Altinn Studio Reference Monitoring Instrumentation

Instrumentation

An overview of how to instrument Altinn Apps, both automatic and manually.

This page refers to configuration when OpenTelemetry (OTel) is enabled in the app from v8 and newer. The existing Application Insights SDK setup is obsolete and will be removed in the next major version of the Altinn.App libraries.

Instrumentation is about adding additional context and information for you to use when debugging or analyzing app health or performance. Instrumentation through OpenTelemetry can take the form of 3 signal types:

Traces
Logs
Metrics

By default, automatic instrumentation is added for HTTP server and client requests, which will automatically capture all requests coming from the user/fronend to the API of the app, and all downstream requests to Platform APIs and any other HTTP-based integration that has been built into the app. This instrumentation follows the semantic conventions of the OTel spec in terms of attributes.

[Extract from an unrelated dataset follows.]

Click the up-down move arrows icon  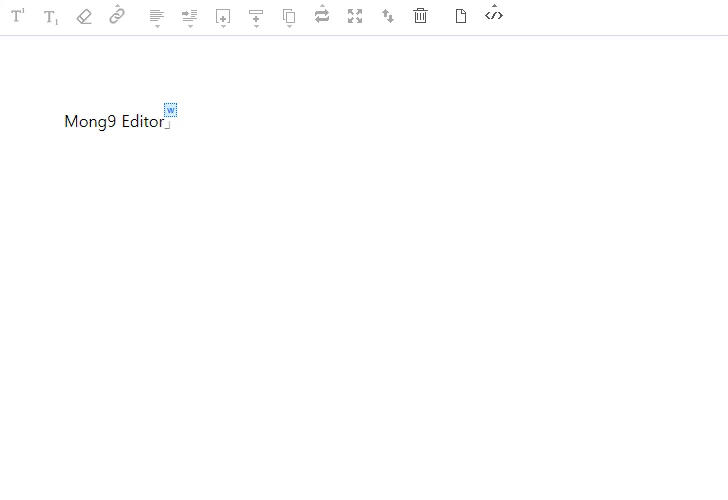388,16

For manual instrumentation, you should also make sure to follow semantic conventions where applicable. The Altinn.App.Core library has mechanisms for doing manual instrumentation while standardizing on attribute names and values for Altinn-specific data and identifiers. This is done through the Altinn.App.Core.Features.Telemetry class and extension methods on System.Diagnostics.Activity.

Distributed tracing

Distributed tracing is done through System.Diagnostics.ActivitySource and System.Diagnostics.Activity in .NET. Alternatively, there is a shim API provided by the OTel SDK that simply wraps the Activity API that can be used.

Distributed tracing consists of

Traces - a collection of spans, identified by a Trace ID
Spans - a unit of work with a start and a stop timestamp, identified by a Span ID with a pointer to a parent Span ID

A trace can be thought of as a tree of spans, letting us visualize and analyze units of work in context and in relation to other spans in the same trace. Traces can be used in roughly the same way as logs in terms of debugging and analysis, but offers richer context, which is especially useful in a distributed setting. Altinn 3 is a microservices-based platform, so utilizing distributed tracing is highly recommended and should be the primary tool for debugging and observing apps.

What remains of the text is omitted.